Ein sehr spannendes Thema voller Bezüge zur unserer realen Gesellschaft ist auch die Situation zwischen Irisa und Nolan. Ihr ganzes bisheriges Leben über dachte Irisa, ihre Visionen seien Hirngespinste als Folge traumatischer Ereignisse, da Nolan es ihr so beigebracht hat. Er wusste es nicht besser, denn er ist nun einmal kein Irathier. Wir sehen hier, wie problematisch es sein kann, wenn ein Kind außerhalb seiner gebürtigen Kultur aufwächst und von einem Mitglied eines ganz anderes Volkes großgezogen wird. Irisa und Nolan sind eine selbstverständlich überspitzte Metapher für Adoptionen von zum Beispiel asiatischen oder afrikanischen Kinder durch weiße (amerikanische bzw. europäische) Eltern. Man kann Nolan keine Vorwürfe machen oder seine Vaterliebe bestreiten, aber Irisa muss noch sehr vieles über sich selbst lernen und ihre Identität finden. Man merkt Nolan an, wie sehr er darunter leidet, dass er das, was seine Tochter momentan durchmacht, nicht wirklich versteht und nicht weiß, wie er ihr helfen kann. Die letzte Szene, in der er an ihrem Bett sitzt und ihre Hand hält, ist sehr bewegend. Dieses Vater-Tochter-Duo verspricht uns noch viele emotionale und interessante Momente.

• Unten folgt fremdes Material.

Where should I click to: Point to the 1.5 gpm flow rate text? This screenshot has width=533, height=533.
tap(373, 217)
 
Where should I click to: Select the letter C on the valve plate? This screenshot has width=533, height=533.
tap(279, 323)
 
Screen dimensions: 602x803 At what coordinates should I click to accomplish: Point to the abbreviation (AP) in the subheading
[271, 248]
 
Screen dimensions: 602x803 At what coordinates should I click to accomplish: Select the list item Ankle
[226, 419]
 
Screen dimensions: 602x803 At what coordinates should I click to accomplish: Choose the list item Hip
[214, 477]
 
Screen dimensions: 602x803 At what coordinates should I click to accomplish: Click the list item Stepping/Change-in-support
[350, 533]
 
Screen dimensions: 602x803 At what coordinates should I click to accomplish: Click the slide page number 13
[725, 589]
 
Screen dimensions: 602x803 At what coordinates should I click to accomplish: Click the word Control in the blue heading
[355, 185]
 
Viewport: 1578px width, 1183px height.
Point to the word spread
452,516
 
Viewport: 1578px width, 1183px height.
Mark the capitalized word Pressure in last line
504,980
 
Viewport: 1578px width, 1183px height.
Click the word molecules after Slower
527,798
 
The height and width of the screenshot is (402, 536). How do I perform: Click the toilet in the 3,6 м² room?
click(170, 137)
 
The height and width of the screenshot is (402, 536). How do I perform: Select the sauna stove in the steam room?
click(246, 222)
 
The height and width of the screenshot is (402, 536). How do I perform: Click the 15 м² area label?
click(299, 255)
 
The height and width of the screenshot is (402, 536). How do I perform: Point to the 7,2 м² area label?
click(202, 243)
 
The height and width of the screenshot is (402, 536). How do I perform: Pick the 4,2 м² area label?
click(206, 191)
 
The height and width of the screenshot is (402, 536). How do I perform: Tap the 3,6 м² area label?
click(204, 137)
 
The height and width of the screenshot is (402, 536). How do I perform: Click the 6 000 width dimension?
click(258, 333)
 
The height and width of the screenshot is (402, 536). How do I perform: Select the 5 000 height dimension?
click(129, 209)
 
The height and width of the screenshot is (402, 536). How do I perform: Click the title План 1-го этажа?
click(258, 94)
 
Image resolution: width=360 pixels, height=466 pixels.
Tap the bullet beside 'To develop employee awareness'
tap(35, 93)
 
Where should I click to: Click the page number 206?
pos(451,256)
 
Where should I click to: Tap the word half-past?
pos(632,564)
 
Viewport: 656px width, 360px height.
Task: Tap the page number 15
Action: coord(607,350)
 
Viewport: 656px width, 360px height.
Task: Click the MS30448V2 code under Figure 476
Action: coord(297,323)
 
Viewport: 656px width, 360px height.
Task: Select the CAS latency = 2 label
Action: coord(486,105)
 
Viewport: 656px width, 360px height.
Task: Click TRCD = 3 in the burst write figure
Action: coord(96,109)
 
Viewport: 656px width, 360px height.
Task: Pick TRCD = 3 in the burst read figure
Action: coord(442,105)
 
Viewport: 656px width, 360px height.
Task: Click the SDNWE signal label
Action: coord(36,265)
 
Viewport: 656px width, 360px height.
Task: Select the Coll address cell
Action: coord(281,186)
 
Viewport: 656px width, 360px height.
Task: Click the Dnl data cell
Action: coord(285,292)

Angenehm überrascht bin ich von dem Charakter Sukar, dem Anführer der Spirit Riders, den ich nach der ersten Folge noch wenig ernst genommen habe, der sich nun aber als ein Mann herausstellt, der einen starken Glauben hat und viel Fürsorglichkeit besitzt.

Zwei andere Familien, die im Fokus stehen, sind die Tarrs und die McCawleys. Datak gefällt es nicht wirklich, seine zukünftige Schwiegertochter Christie um sich zu haben, da sie als Mensch neue Umgangsformen in seinen casthitanischen Haushalt bringt. Stahma muss ihren Mann immer wieder besänftigen und davon überzeugen, wie wichtig es ist, dass Christie und Alak heiraten. Als Alak und Christie von den höllischen Rieseninsekten angegriffen werden, ist es Christie, die besonnen reagiert und sich und ihren Verlobten schützt, indem sie die Viecher mit Feuer auf Abstand hält. Hinterher wird Alak jedoch vor Rafe als derjenige dargestellt, der Christie beschützt hat. Es zeichnen sich immer mehr shakespeare-ische Züge in dieser Storyline ab. Alak und Christie umweht nicht nur der Hauch von Romeo und Julia, Stahma ist auch mit Lady Macbeth zu vergleichen, die ihren Mann immer wieder animiert und drängt, den Plan zur Machtübernahme durchzuziehen. Es könnte Stahma und Datak jedoch zum Verhängnis werden, dass Christie die stärkere Persönlichkeit als Alak zu sein scheint. Bei Shakespeare ist es bekanntlich weder für Romeo und Julia noch für das Ehepaar Macbeth gut ausgegangen.